Even if I liked Highwaymen (I don’t), this hero is too expensive to treat.

None of this even gets into the combat and dungeon exploring parts of the game.

At the beginning, I thought the combat system was kinda dumb. Each character has the ability to do one thing each round in a turn-based manner. There are priest-esque classes and others with healing abilities, but they can only perform these actions in combat. Yeah, that’s a particular “gamey” limitation, but the longer I played, the more I realized how the entire point of this game is resource management. A turn spent healing is a turn not spent attacking.

However, considering that HP is only a concern in a dungeon, whereas Stress carries over into town and future dungeons, you have to start considering the relative merits of either. Leaving up the weak spellcaster who “only” inflicts Stress on your team so that you can spend multiple rounds healing your team to full HP might not be worth (literally) the trouble. Then again, if you have to end up Retreating from a battle/quest because everyone is about to die, well, they end up getting penalized with Stress/quirks regardless.

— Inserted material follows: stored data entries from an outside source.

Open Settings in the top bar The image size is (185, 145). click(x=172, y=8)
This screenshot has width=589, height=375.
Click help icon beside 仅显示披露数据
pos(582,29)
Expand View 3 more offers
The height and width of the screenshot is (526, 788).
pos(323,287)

Then you have the boss fights, which possibly toss aside all your carefully laid plans. I defeated an Apprentice Necromancer with barely an issue already. Fighting the Wizened Hag though? I have faced her three times thus far, and retreated each time, nevermind the three other attempts that were aborted before even reaching her chambers.

The Hag has a Cookpot that takes up the first two “positions” on the field, with herself in the last two. Invariably, one of your team members gets thrown in the Cookpot and takes damage each individual turn until released. Thus, not only do you lose the actions of that team member, but your remaining members are usually out of their normal position (most abilities have position limitations), and then you have to consider whether to attempt to free the person or attack the Hag. Freeing the person is fine… but the Hag will throw someone else in the pot almost immediately afterwards.

Which can be the same person. /sigh

Having been defeated by this encounter so many times before, I am now in a holding pattern of leveling up my lower-level people to get a pool of acceptable candidates to try and kamikaze my way through the encounter, or perhaps overwhelm her with higher-level gear. Repeated dungeon clears of the other locations unlock additional bosses though, so perhaps I ignore her for now. And, oh, this other quest offers a pretty good trinket for that one class, so perhaps I grab that first.

Around and round I go… loving every single minute of it.

So, yeah. I’ll be curious to see how I end up towards the endgame; if this gameplay loop still entertains or if I get ground down by the repetition/familiarity. I ended up choosing Radiant difficulty based on the, ahem, horror stories from others who played originally. Indeed, some of the original mechanics sounded outright dumb: the inability to take characters back into the final dungeon more than once, for example. Some of those have been address since the game’s launch, but it’s a bit sobering to read that Radiant was designed to bring down the play-time “from 80 hours to about 40.”

Fake Edit: took down the Hag with this handsome group of characters:

DarkestDungeon_03

What does not kill you, stresses you out.